LOUIS, MORRIS (1912–1962), U.S. painter. Dubbed a post-painterly abstract artist and a Washington color painter, Morris Louis Bernstein, who changed his name in 1938, was born in Baltimore, Maryland. After studying at the Maryland Institute of Fine and Applied Arts in Baltimore (1929–32), he worked as a Works Progress Administration artist in Baltimore (1934) and then in New York City, where he lived from 1936 to 1940. He returned to Baltimore in the early 1940s and lived in Washington, D.C., from 1952 until his premature death. Early on he made allover compositions in the vein of Jackson Pollock's drip paintings and experimented with collage. His biomorphic Charred Journal paintings (1951) referred to the Nazi book burnings.

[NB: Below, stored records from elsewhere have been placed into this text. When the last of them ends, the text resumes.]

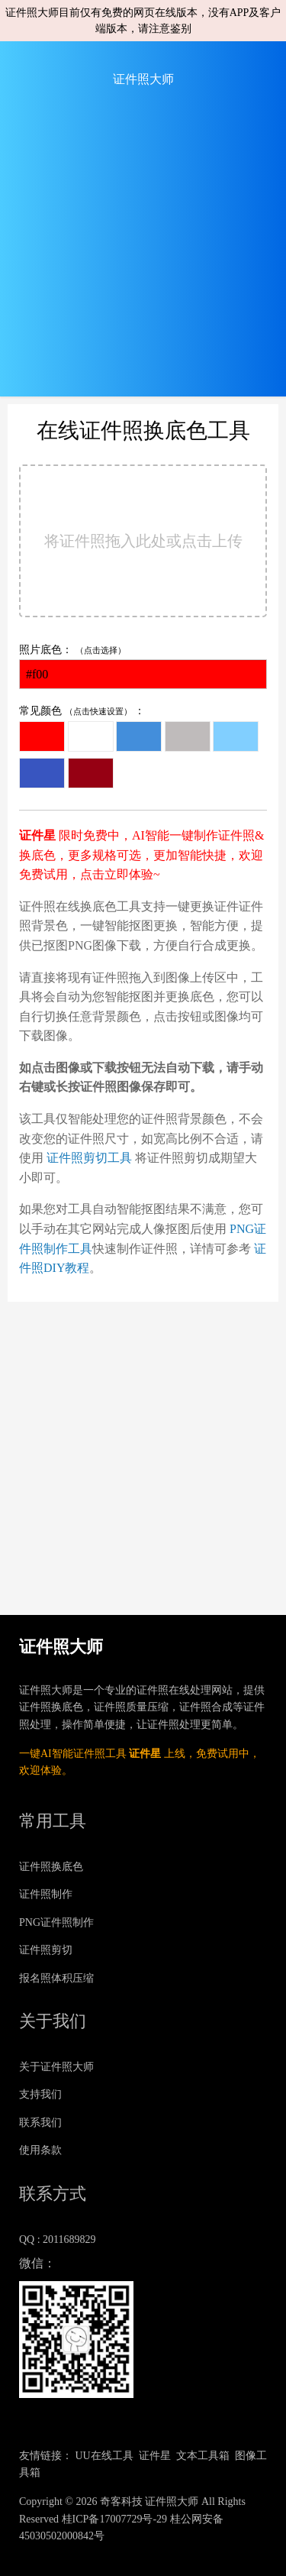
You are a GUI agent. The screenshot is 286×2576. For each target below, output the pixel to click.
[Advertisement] (143, 253)
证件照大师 (143, 79)
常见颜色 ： (139, 747)
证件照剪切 (45, 1950)
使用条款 (40, 2150)
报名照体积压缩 (56, 1978)
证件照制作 (45, 1894)
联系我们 (40, 2122)
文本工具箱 (203, 2455)
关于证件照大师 (56, 2067)
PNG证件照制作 (56, 1922)
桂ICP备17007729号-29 (114, 2519)
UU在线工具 (104, 2455)
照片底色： (143, 666)
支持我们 (40, 2094)
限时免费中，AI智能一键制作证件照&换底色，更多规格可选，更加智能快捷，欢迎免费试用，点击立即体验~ (141, 855)
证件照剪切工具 (89, 1157)
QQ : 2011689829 (57, 2239)
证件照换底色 (51, 1866)
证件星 (145, 1753)
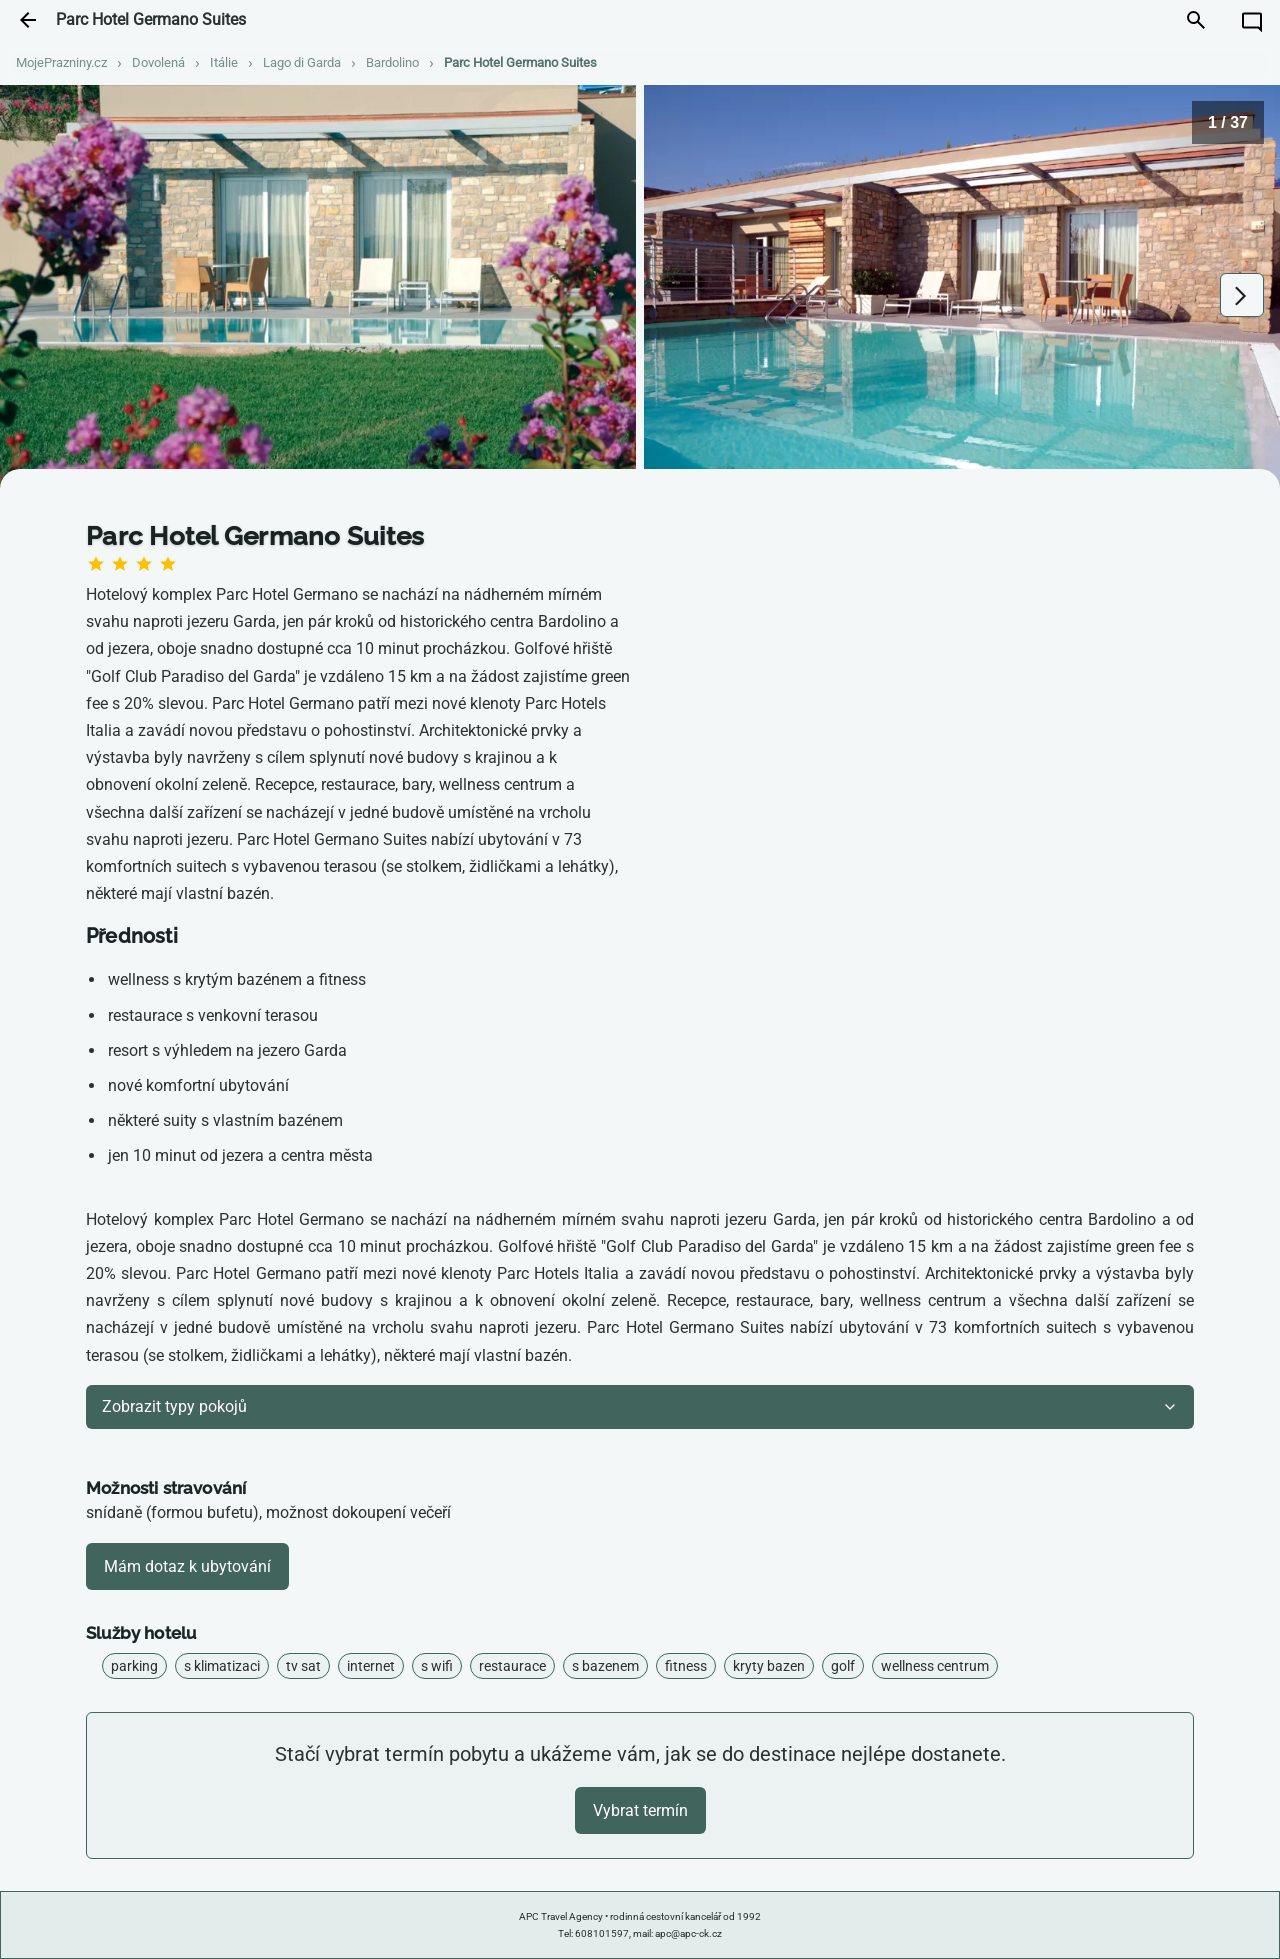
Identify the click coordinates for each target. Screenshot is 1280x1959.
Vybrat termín (640, 1810)
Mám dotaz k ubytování (187, 1566)
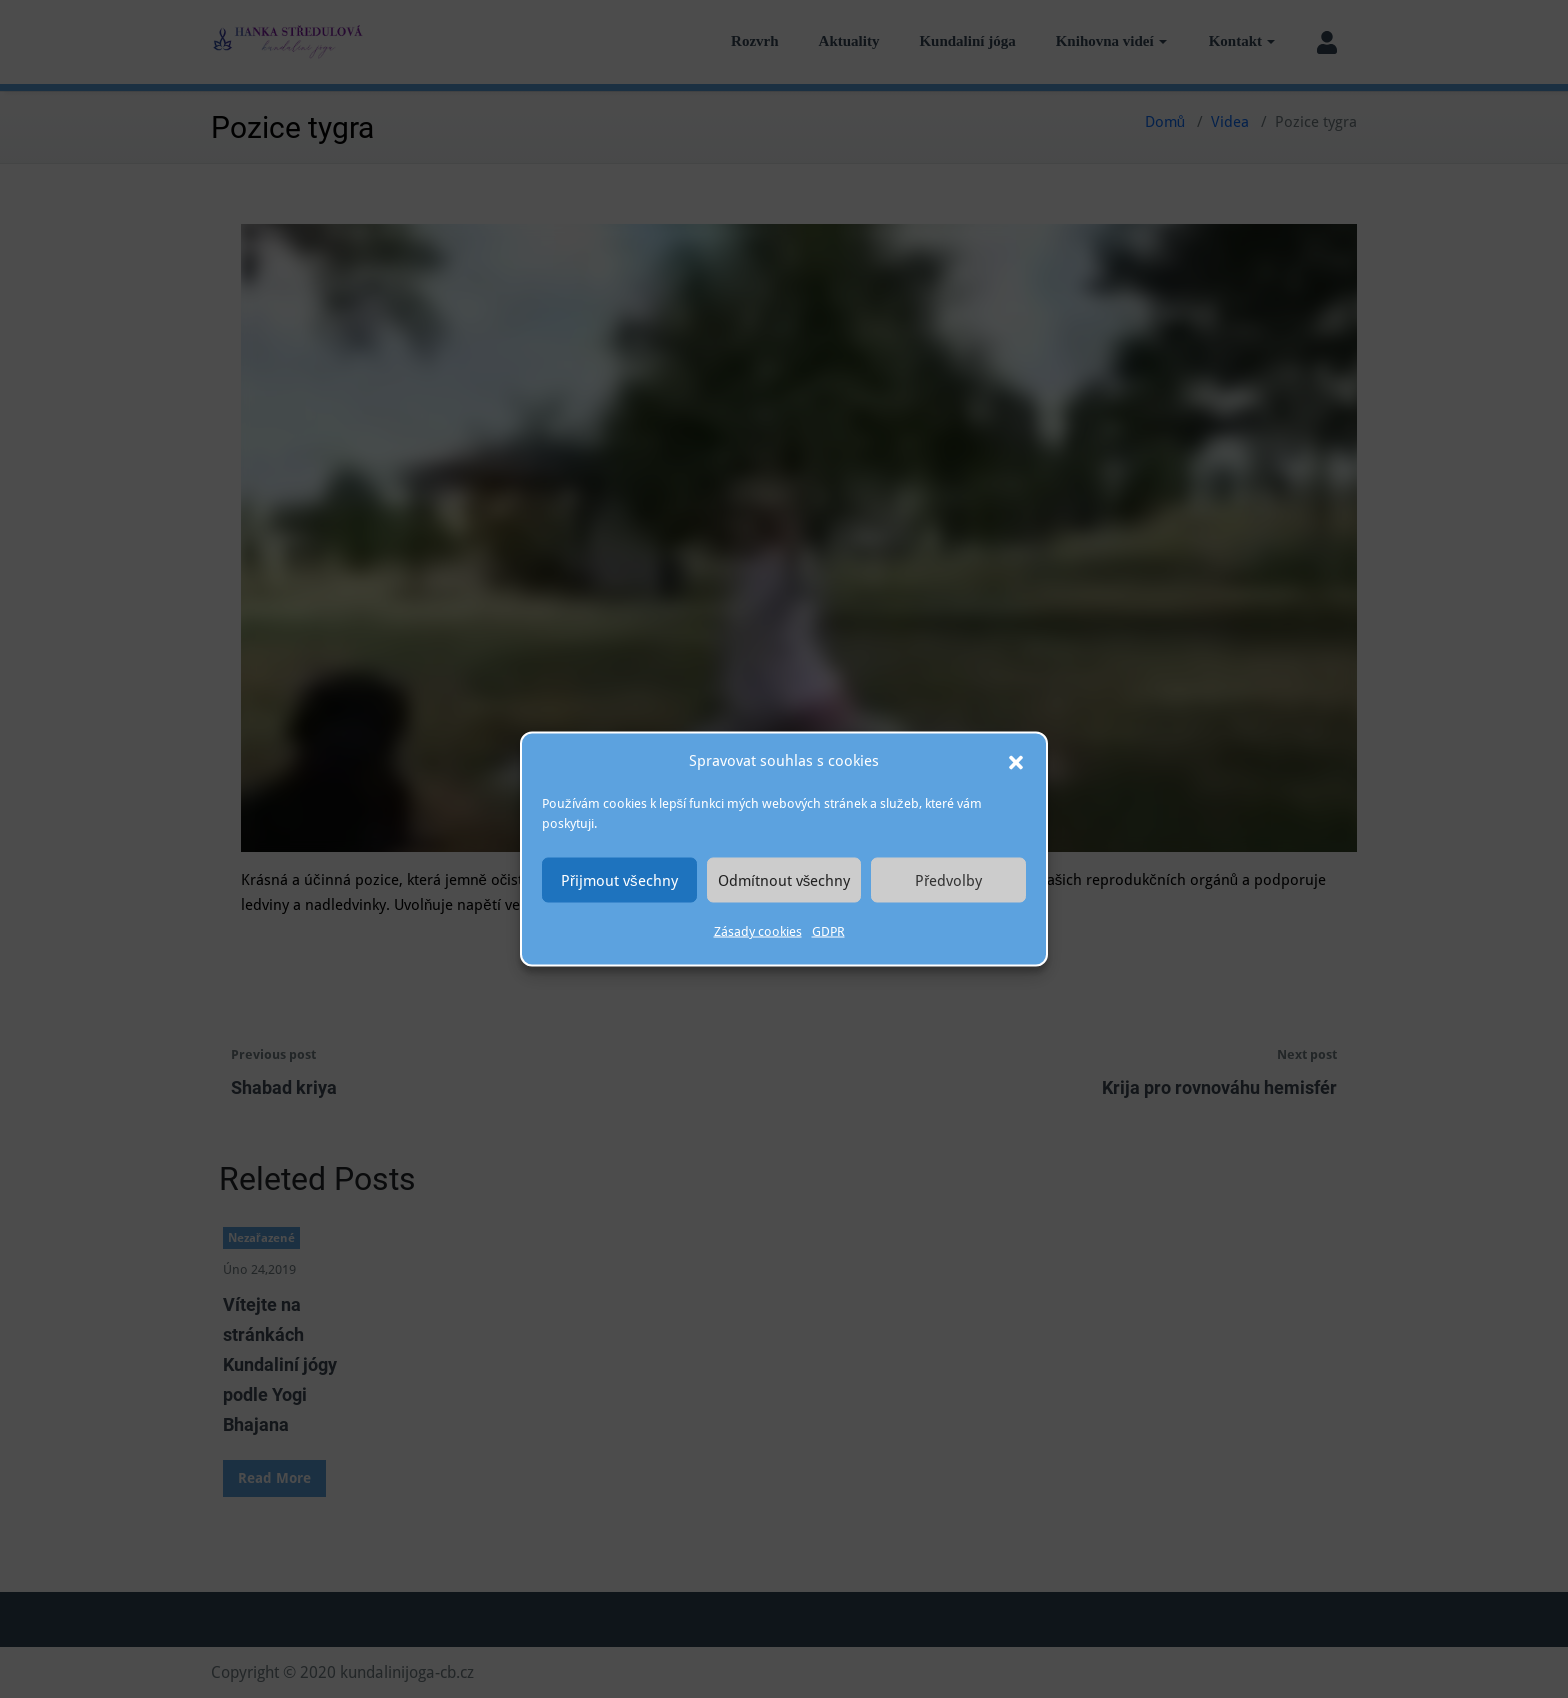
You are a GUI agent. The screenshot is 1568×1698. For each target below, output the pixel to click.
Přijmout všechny (619, 880)
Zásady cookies (758, 931)
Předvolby (948, 880)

After seeing Helen *Frankenthaler's seminal painting Mountains and Sea (1952, National Gallery of Art, Washington, D.C.) in April 1953, Louis changed his working method. Influenced by Frankenthaler's thin veils of color staining the unprimed canvas, Louis began to saturate his paintings in three major series: Veils (1954, 1958–59), Unfurleds (1960–61), and Stripes (1961–62). Interwoven colors characterize Veil paintings such as Blue Veil (1958, Fogg Art Museum, Harvard University, Cambridge). To make these large works, Louis poured diluted paint down the angled canvas to create a wavelike effect of blended, layered color that covers nearly the entire surface of the work. In contrast to Pollock, Louis achieved a sense of painterliness without touching a paintbrush. Unfurled paintings such as Beta Kappa (1961, National Gallery of Art, Washington, D.C.) show colorful thin rivulets of paint running diagonally down and inward from the top corners of the canvas leaving large central portions of the painting white. Straight bands of color, varying in thickness and arranged horizontally or vertically across the white canvas, characterize the Stripe paintings. In all of these works Louis emphasized the flat ground, eschewing illusions of depth.


M. Fried, Morris Louis (1970); M. Louis, The Drawings of Morris Louis (1979); D. Upright, Morris Louis: The Complete Paintings, A Catalogue Raisonné (1985); J. Elderfield, Morris Louis (1986).